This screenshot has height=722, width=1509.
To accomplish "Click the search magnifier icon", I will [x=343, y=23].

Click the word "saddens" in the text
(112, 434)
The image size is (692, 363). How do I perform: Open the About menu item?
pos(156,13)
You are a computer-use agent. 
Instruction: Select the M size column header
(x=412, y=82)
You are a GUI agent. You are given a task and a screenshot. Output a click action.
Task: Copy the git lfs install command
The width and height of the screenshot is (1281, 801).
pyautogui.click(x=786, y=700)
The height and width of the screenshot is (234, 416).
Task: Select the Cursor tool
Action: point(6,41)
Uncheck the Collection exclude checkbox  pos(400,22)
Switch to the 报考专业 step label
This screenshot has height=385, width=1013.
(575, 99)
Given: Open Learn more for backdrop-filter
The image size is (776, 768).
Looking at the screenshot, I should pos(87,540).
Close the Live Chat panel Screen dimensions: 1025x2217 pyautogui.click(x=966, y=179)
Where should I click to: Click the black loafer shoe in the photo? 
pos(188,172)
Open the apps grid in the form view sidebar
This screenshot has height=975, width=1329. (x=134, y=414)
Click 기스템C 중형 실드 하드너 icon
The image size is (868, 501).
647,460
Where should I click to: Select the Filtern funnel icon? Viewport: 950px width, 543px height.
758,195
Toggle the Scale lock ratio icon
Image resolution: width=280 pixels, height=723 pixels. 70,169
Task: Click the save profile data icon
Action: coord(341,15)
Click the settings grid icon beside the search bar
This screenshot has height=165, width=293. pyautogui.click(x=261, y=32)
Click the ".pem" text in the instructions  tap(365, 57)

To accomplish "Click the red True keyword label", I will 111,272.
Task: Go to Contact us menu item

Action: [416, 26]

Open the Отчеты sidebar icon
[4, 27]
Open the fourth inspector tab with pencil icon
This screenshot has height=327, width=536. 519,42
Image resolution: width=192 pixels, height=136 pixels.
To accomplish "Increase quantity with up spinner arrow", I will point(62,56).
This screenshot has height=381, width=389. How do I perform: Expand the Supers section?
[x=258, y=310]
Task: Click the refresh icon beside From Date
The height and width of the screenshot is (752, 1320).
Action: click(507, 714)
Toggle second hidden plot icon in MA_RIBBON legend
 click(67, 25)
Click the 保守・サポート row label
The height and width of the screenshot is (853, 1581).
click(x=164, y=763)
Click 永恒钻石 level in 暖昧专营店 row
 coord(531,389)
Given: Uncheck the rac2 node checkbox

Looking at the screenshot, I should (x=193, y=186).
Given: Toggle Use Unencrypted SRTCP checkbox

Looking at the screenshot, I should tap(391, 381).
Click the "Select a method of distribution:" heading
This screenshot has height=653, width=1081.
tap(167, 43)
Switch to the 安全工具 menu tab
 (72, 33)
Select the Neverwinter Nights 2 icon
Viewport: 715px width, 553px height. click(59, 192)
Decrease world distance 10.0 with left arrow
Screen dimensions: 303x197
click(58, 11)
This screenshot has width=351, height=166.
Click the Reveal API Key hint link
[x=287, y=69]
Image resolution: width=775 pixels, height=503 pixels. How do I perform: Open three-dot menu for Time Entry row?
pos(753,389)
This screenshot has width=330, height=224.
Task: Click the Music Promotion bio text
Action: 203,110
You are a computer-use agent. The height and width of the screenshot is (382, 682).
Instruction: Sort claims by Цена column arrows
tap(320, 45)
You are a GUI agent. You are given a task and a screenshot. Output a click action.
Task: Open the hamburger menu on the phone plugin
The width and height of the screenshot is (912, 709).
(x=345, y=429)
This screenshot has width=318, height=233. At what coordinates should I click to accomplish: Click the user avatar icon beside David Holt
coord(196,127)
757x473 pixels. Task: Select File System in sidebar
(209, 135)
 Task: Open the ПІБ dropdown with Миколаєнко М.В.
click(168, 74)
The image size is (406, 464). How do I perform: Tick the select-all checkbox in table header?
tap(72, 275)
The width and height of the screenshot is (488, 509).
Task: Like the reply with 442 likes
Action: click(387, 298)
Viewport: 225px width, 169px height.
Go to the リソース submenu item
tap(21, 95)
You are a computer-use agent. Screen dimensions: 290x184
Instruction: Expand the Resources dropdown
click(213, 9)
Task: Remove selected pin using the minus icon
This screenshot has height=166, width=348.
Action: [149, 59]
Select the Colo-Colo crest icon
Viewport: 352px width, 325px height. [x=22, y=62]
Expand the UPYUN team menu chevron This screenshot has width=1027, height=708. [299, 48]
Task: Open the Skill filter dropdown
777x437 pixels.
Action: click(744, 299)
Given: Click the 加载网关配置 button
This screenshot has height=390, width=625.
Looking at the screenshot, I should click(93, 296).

## Assignment
Respond with the exact lines running from the one that contains "Select the Colo-Colo crest icon" through the last line of the data above, and no other lines.

## Written solution
Select the Colo-Colo crest icon
Viewport: 352px width, 325px height. [x=22, y=62]
Expand the UPYUN team menu chevron This screenshot has width=1027, height=708. [299, 48]
Task: Open the Skill filter dropdown
777x437 pixels.
Action: click(744, 299)
Given: Click the 加载网关配置 button
This screenshot has height=390, width=625.
Looking at the screenshot, I should click(93, 296).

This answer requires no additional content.